» Extract
--- START ---

# Bloodlines and Temperment?



## Triniboy18 (Mar 22, 2009)

Just curious to know wheather diffrent bloodline have various temperment?


----------



## American_Pit13 (Apr 23, 2007)

Some bloodlines have more drive than others, but with bloodlines it all depends on where the breeder has taken that bloodline. How they have raised their dogs/puppies and what goals they had in their breeding program.


----------



## princesstrish617 (Mar 1, 2009)

I'm no expert but I think some of the bloodlines are game bred so the dog would have more prey drive ect. Then there are bloodlines that are geared toward show dogs which may be a bit more relaxed. Someone I'm sure will explain it better. I asked a question regarding prey drive in differant bloodlines it may help answer you question.


----------



## Triniboy18 (Mar 22, 2009)

Well im trying to get an OFRN and just want to know how there temperments are.


----------



## SutterCane (Jan 9, 2009)

I think that its hard to really generalize any given bloodlines temperament other than all potentially have DA. When you look at websites for kennels, they often make some kind of claim about the temperament of their dogs. I don't pay too much attention to that sort of thing. Really, I think dogs temperaments are more of an individual thing. It will become apparent at some point and its either fine they way it is or you go about adujsting it as much as you can through training and so on.


----------



## American_Pit13 (Apr 23, 2007)

Look at the parents and how the puppies are raised thats what is going to start making your pups temperament. Then after that it goes into how you raise and socialize your dog. Temperament is genetic and matters what the parents are like, but the dogs bloodline will not let you know the dogs temperament. Then comes the part of temperament that is not genetic that depends on how you raise the dog and what it learns. Dogs with unstable or bad temperaments can't just be fixed by training. Some issues can be worked with but a bad temperament is a bad temperament.


----------



## jeep lex (Jan 29, 2009)

how are you getting an ofrn there pretty hard to get if you want a real quality well bred one, id like to own one too in the future.


----------



## Triniboy18 (Mar 22, 2009)

Well I am still doing some reaserch but I have one or two good breeders online msg me if you would like the links.

--- END ---

» Dataset excerpts
--- START ---

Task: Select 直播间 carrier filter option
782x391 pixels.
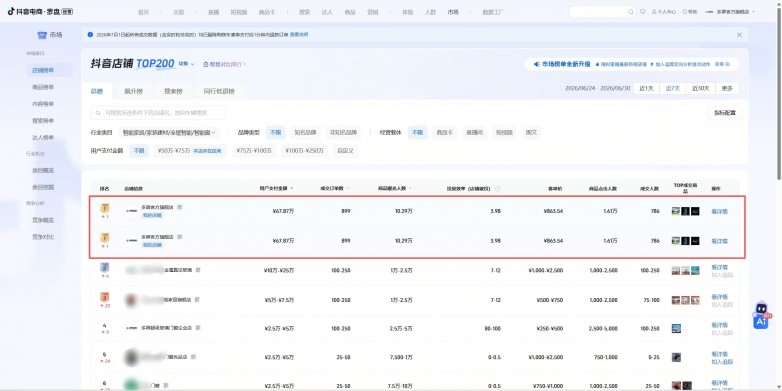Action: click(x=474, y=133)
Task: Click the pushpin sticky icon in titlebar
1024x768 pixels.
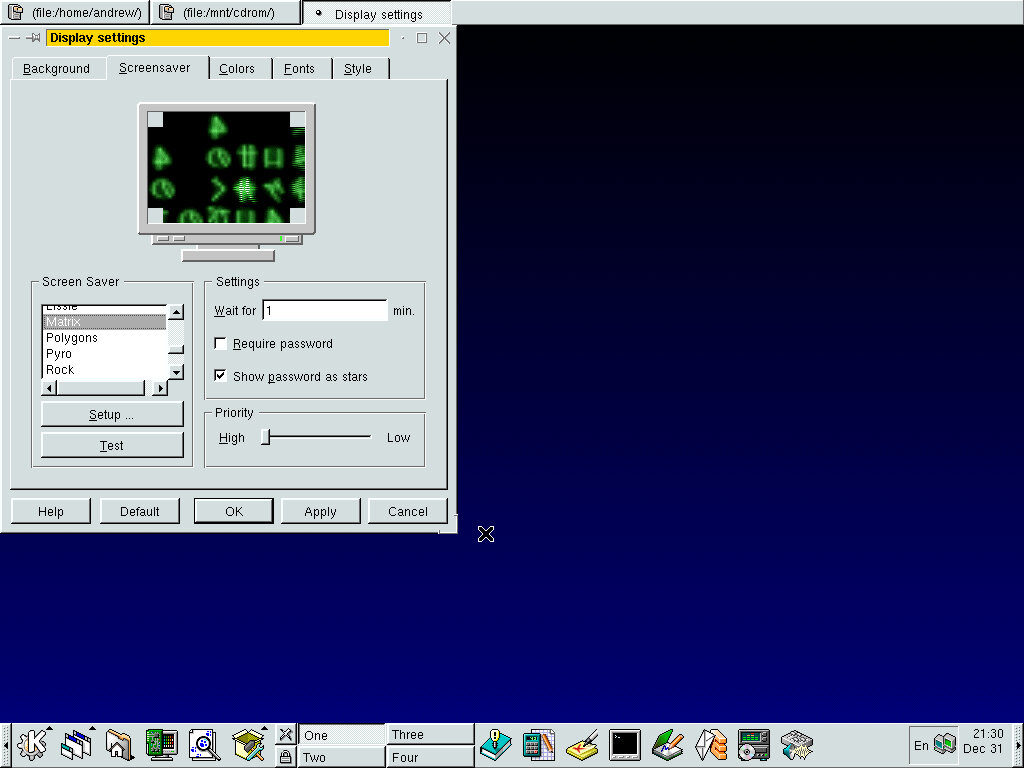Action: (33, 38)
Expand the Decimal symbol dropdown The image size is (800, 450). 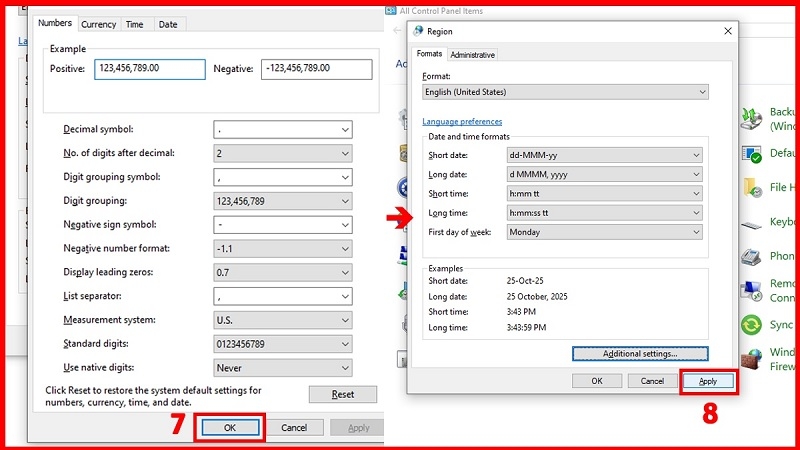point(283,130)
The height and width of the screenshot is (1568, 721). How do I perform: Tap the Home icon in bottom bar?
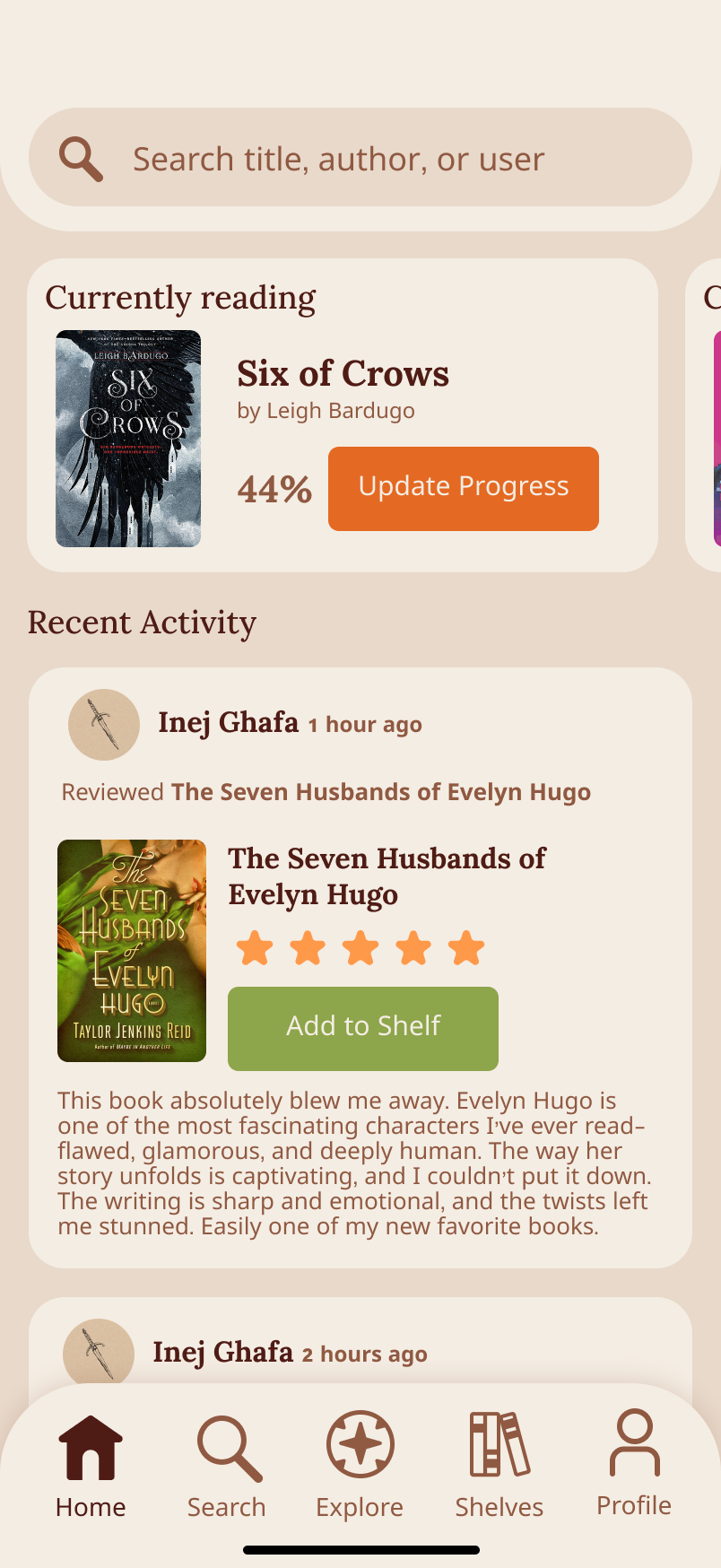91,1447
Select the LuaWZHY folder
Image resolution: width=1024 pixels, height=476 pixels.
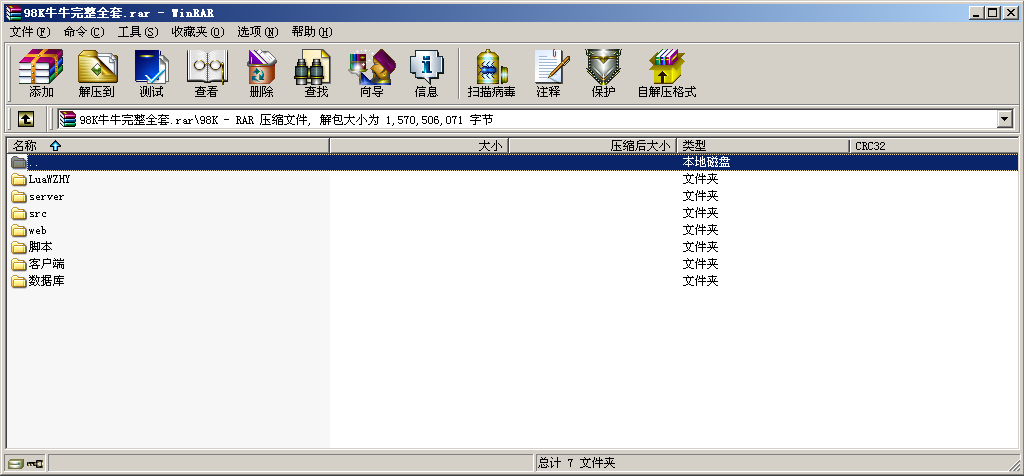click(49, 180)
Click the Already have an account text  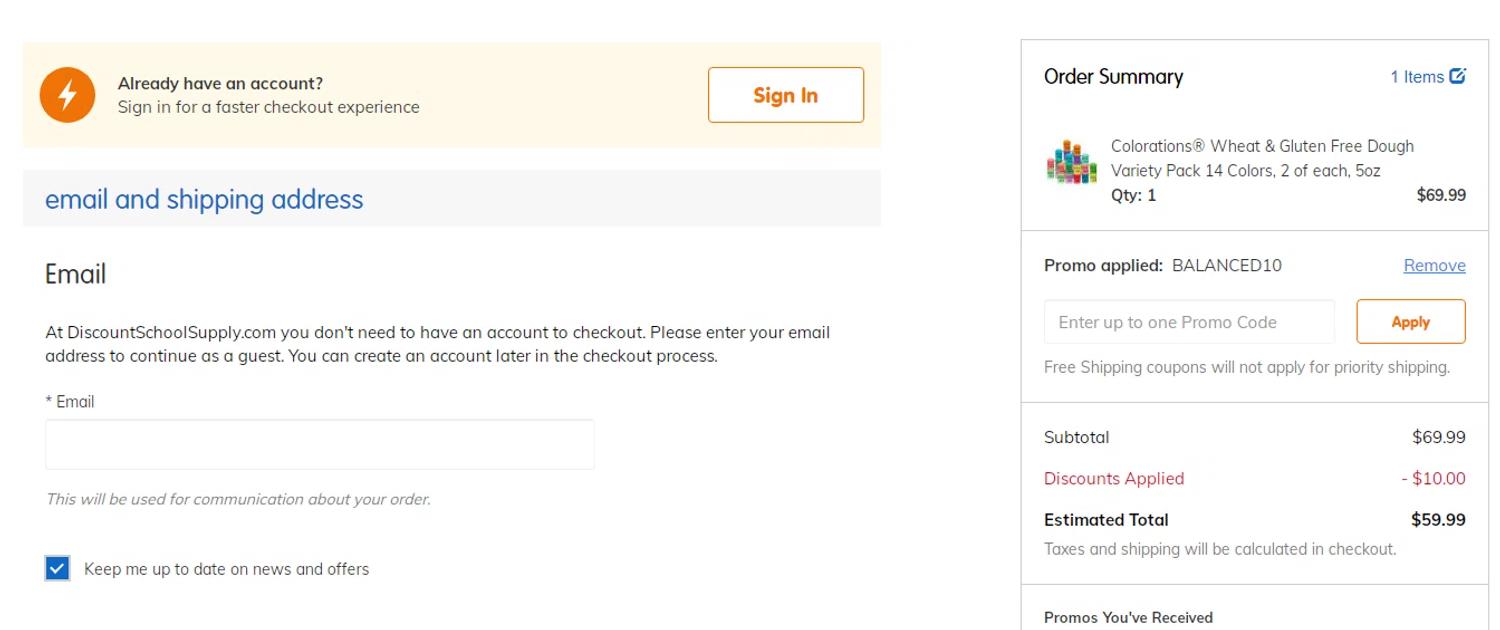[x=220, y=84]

--- END ---
--- START ---

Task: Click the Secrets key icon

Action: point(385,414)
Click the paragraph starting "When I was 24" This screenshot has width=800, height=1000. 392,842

--- END ---

» Assigned task 1
Please repeat the bloodlines and temperament thread word for word, starting with "Just curious to" and going on through "their breeding program.".
» Assigned task 2
Write the next part of the forum thread on pit bull bloodlines and temperament, picking up after its final post.

» Answer 1
Just curious to know wheather diffrent bloodline have various temperment?


----------



## American_Pit13 (Apr 23, 2007)

Some bloodlines have more drive than others, but with bloodlines it all depends on where the breeder has taken that bloodline. How they have raised their dogs/puppies and what goals they had in their breeding program.

» Answer 2
----------



## shadowgames (Jul 3, 2008)

Triniboy18, internet is a good place to pay way to much for a dog that you might not be happy with. Truly if you are going to look at OFRN go to a couple of ADBA shows and talk one on one with recreational breeder, this is who you want a dog from. 99% of internet people are idiots looking for a dollar, not all but most. Going to the show you will see possible the body style of dog you want. You want a red/rednose if you are looking for OFRN, and you will see several bloodlines that will throw this dog consistently besides OFRN, you have redboy and patricks that are known for those types of looks. Especially Patricks blood, not as a deep red but I have seen some.
The problem with OFRN is the cost of them are usually high for no reason at all, very similar to blue dogs and then the breeding programs have been bred for pedigrees most times not all and not health, OFRN pure has been very inbred usually instead of linebred, even a smaller gene pool that just the APBT community which is small enough ; in return genetic flaws are going to more likely especially skin conditions. Again by going to the shows, you might get someone who is lucky to walk you through a pedigree that actually knows the blood. Seeing a nme several times or famous dogs can shoot you in the foot more times than not. Start calling and call everyone in the whole country before you buy a dog and don't be afraid to ask them for a discount, the dog market is in a recession right now also.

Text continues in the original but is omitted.